**What needs to be done**
Copy out every item below word for word, but leave out the pictures.

**Material for this exercise**
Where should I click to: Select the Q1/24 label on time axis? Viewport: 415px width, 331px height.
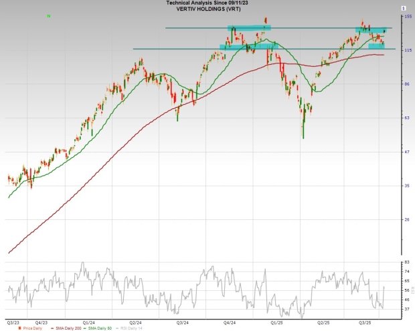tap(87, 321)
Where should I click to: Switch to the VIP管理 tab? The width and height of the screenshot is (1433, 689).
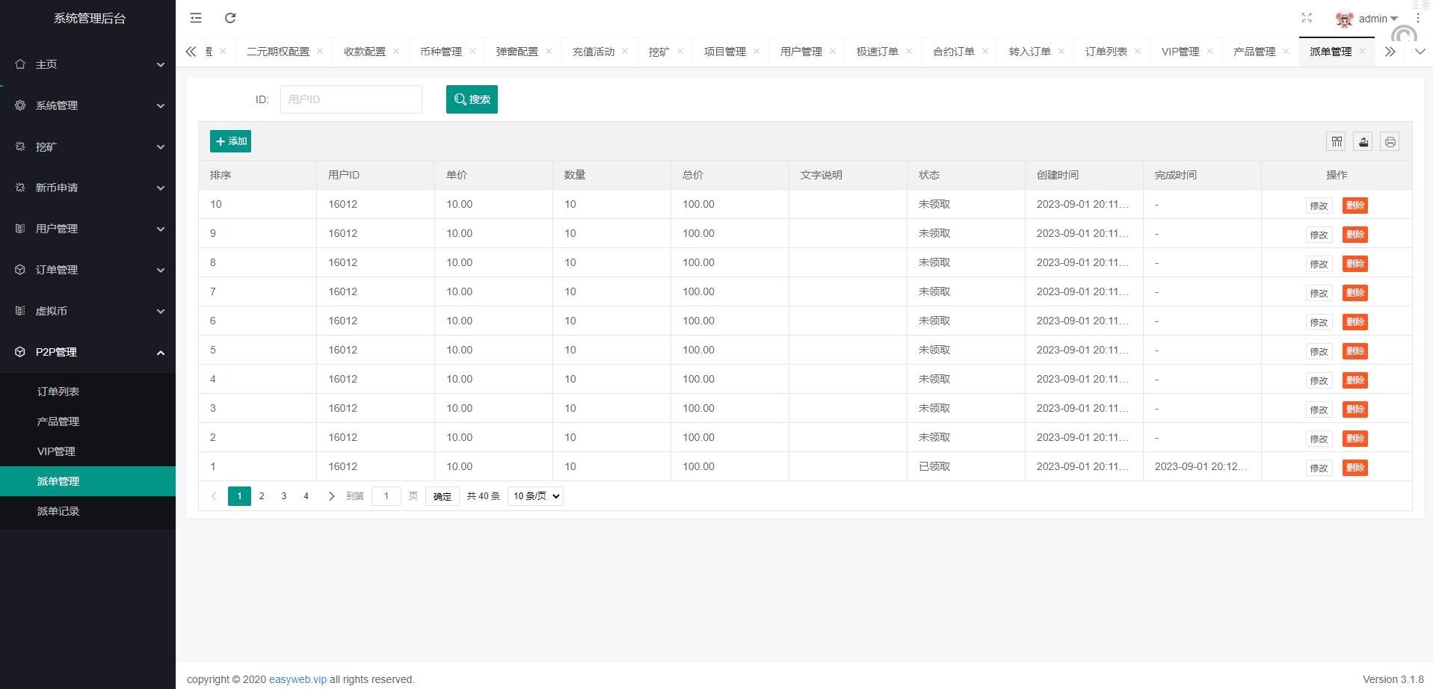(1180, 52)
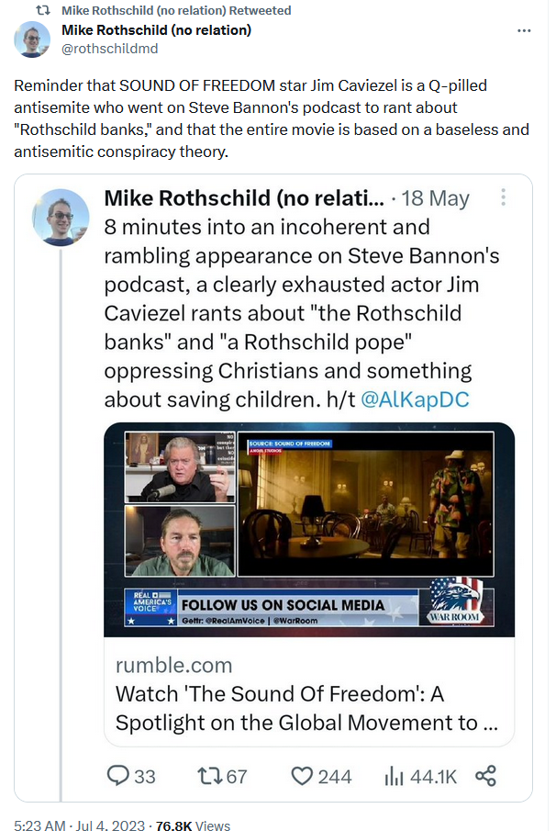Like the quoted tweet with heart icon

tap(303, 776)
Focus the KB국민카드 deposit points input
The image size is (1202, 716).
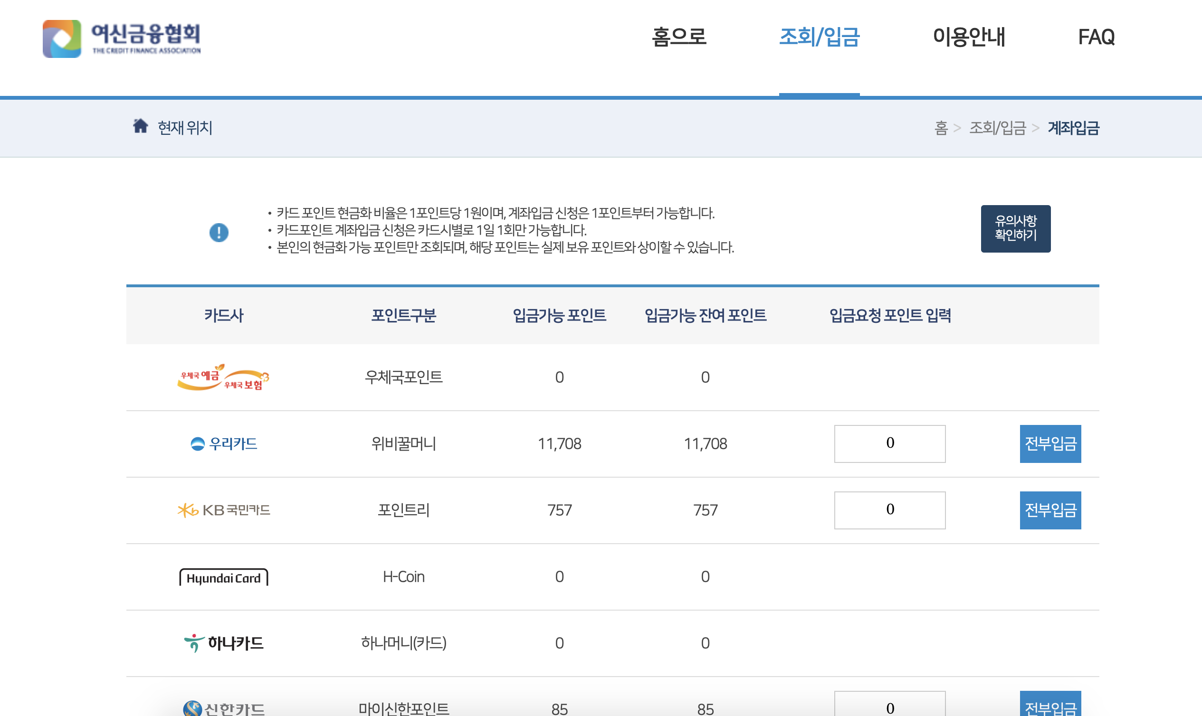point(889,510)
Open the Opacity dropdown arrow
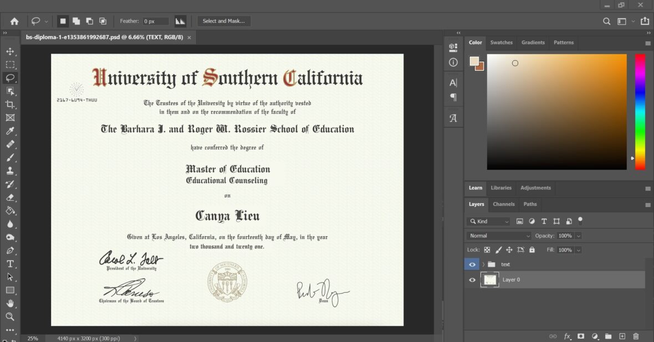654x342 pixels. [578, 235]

**The result**
Where should I click to: Select the Q1/24 label on time axis? Viewport: 415px width, 331px height.
tap(87, 321)
Where should I click to: Switch to the VIP管理 tab? The width and height of the screenshot is (1433, 689).
(1180, 52)
Like the quoted tweet with heart icon

tap(303, 776)
Focus the KB국민카드 deposit points input
The image size is (1202, 716).
point(889,510)
Open the Opacity dropdown arrow
654x342 pixels. [578, 235]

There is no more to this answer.